DATASET EXTRACT below:

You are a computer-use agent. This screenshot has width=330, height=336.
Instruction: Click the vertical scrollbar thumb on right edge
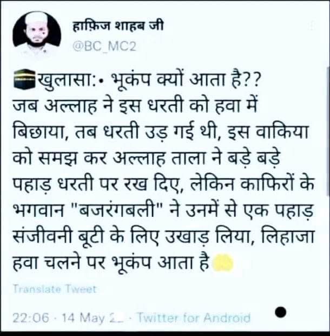[x=328, y=131]
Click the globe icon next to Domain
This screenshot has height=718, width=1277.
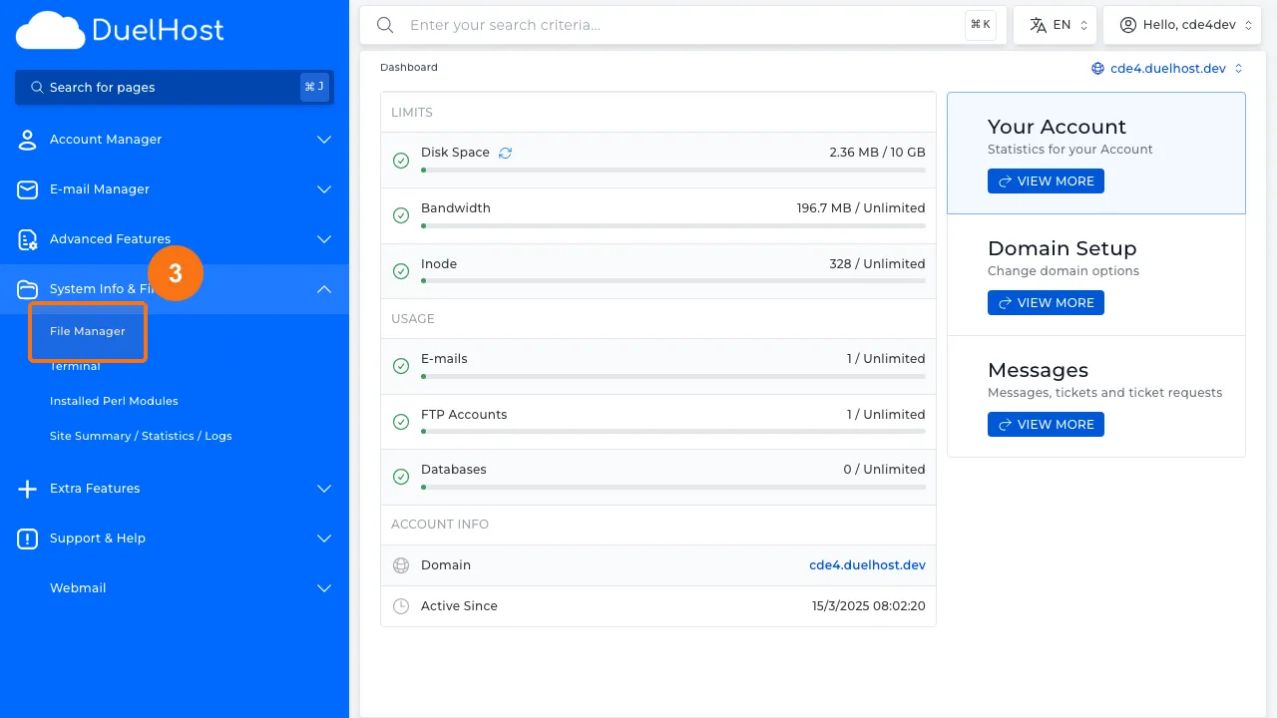[401, 564]
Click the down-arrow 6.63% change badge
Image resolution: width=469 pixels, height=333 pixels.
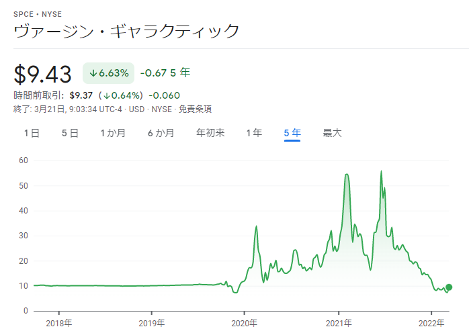109,73
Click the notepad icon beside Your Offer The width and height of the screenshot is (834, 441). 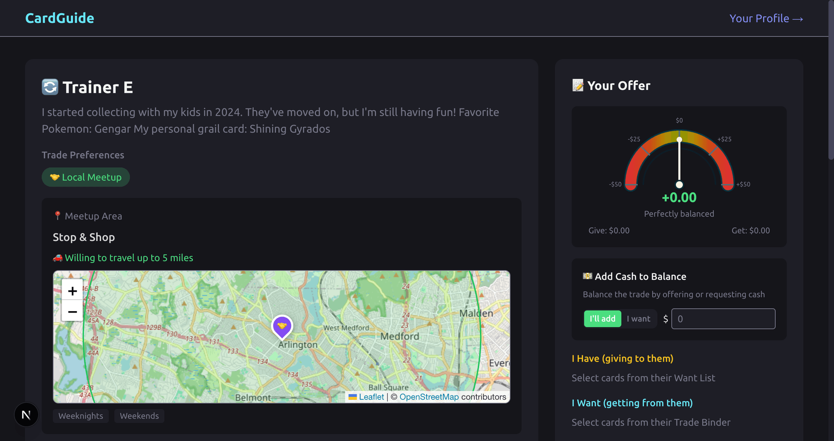click(x=578, y=86)
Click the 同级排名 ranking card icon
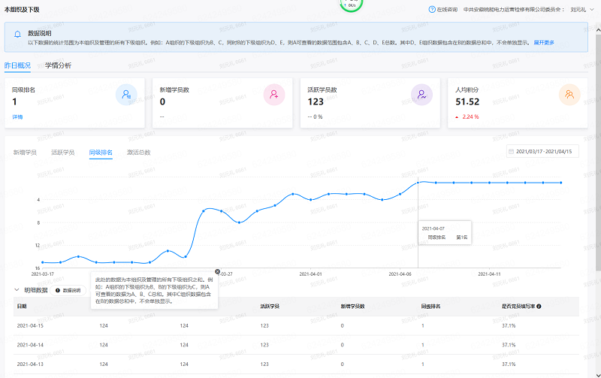Image resolution: width=601 pixels, height=378 pixels. coord(125,95)
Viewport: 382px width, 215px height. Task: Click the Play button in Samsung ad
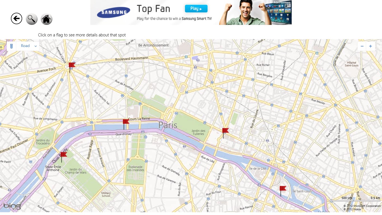tap(196, 9)
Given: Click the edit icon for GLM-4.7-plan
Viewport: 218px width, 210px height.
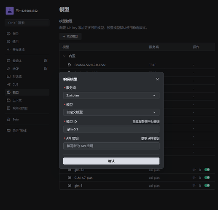Looking at the screenshot, I should [194, 178].
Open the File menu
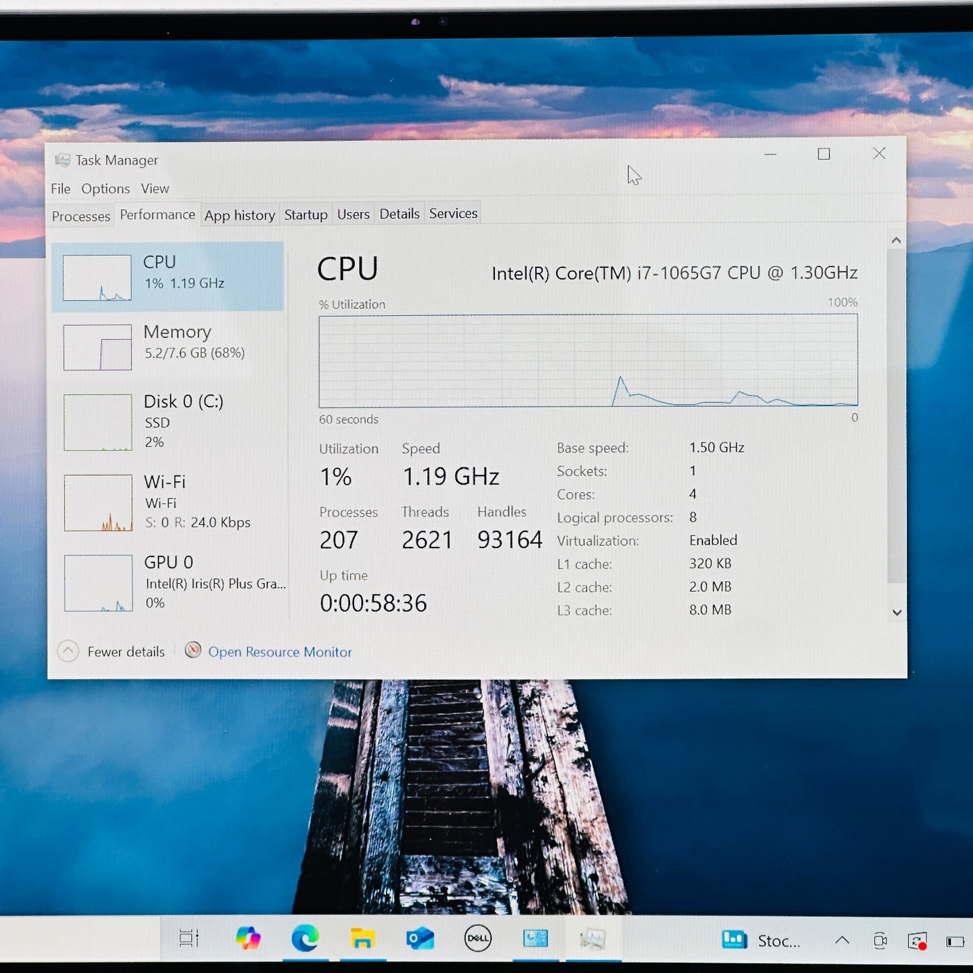This screenshot has height=973, width=973. [x=61, y=189]
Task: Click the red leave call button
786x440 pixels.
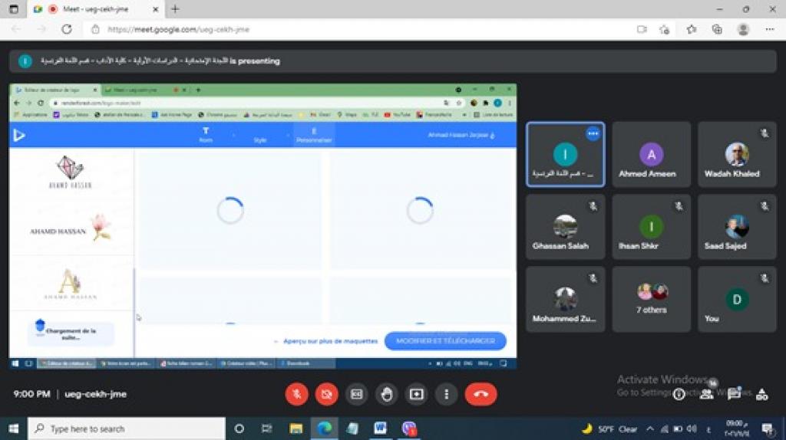Action: [481, 394]
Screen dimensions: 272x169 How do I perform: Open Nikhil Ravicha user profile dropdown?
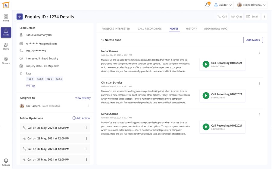click(252, 5)
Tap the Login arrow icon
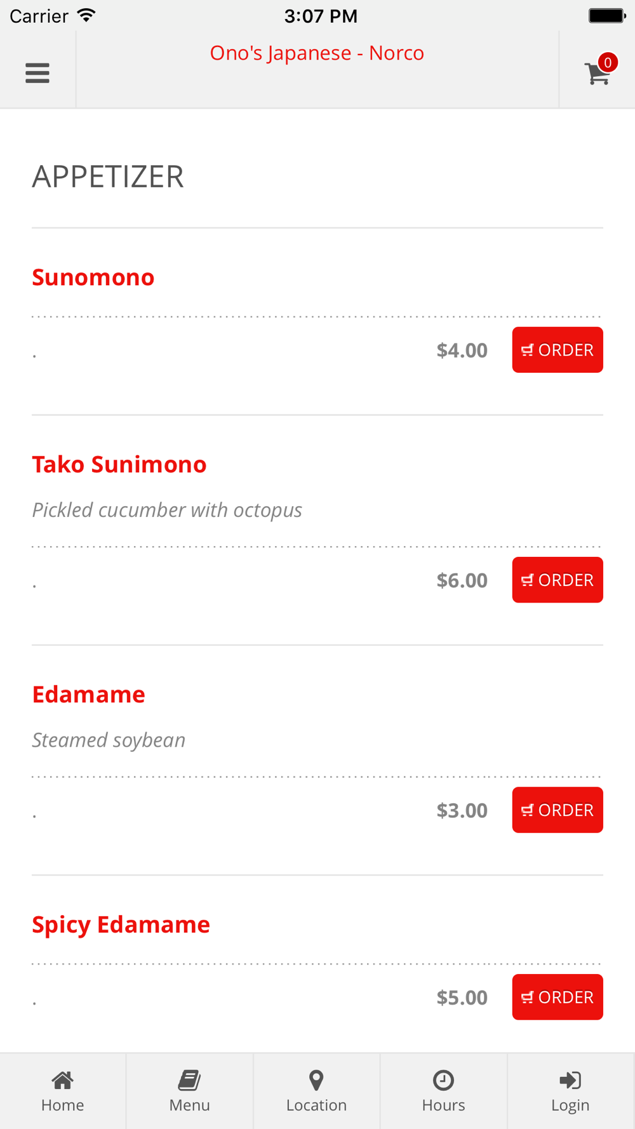 [x=570, y=1079]
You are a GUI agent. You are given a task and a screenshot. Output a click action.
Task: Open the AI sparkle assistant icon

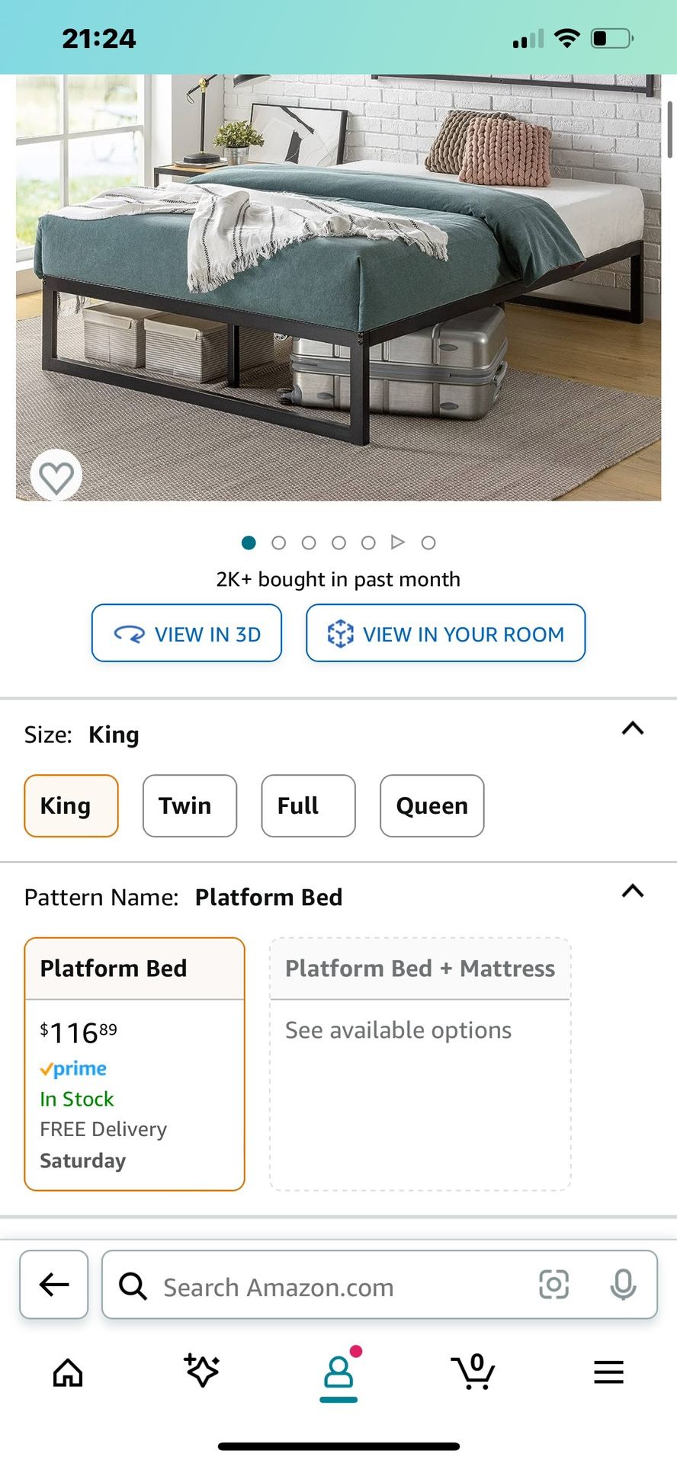202,1371
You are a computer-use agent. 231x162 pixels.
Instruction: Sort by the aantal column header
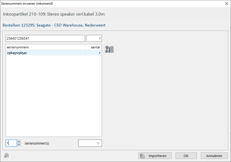coord(93,47)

End of DATASET EXTRACT.

**TASK ITEM**
When copying the listing above, begin at its first line and stop after the line with "Click the down-arrow 6.63% change badge", keeping each line exact and dropping the pictures.

**RESPONSE TO THIS EXERCISE**
You are a computer-use agent. This screenshot has width=330, height=336.
Instruction: Click the vertical scrollbar thumb on right edge
[x=328, y=131]
Click the globe icon next to Domain
This screenshot has height=718, width=1277.
[401, 564]
Click the down-arrow 6.63% change badge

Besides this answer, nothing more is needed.